— Stored records —
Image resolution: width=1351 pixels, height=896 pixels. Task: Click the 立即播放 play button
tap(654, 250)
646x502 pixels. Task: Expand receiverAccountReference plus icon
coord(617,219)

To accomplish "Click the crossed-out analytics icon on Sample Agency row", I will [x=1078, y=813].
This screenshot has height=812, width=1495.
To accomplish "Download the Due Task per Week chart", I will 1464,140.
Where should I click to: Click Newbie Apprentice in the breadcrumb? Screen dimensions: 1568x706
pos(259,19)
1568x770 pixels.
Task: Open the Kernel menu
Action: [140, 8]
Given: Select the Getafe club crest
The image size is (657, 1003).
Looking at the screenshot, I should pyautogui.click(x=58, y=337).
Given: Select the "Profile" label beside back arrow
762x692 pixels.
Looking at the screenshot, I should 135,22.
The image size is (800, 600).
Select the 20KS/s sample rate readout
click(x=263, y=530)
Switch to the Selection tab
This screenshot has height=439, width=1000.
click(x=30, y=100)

— Exercise goal —
Copy the rows word for word, from the start of the rows up to and including the line that contains "should pyautogui.click(x=58, y=337).".

— Expected answer —
Image resolution: width=1351 pixels, height=896 pixels. Task: Click the 立即播放 play button
tap(654, 250)
646x502 pixels. Task: Expand receiverAccountReference plus icon
coord(617,219)

To accomplish "Click the crossed-out analytics icon on Sample Agency row", I will [x=1078, y=813].
This screenshot has height=812, width=1495.
To accomplish "Download the Due Task per Week chart", I will 1464,140.
Where should I click to: Click Newbie Apprentice in the breadcrumb? Screen dimensions: 1568x706
pos(259,19)
1568x770 pixels.
Task: Open the Kernel menu
Action: [140, 8]
Given: Select the Getafe club crest
The image size is (657, 1003).
Looking at the screenshot, I should pyautogui.click(x=58, y=337).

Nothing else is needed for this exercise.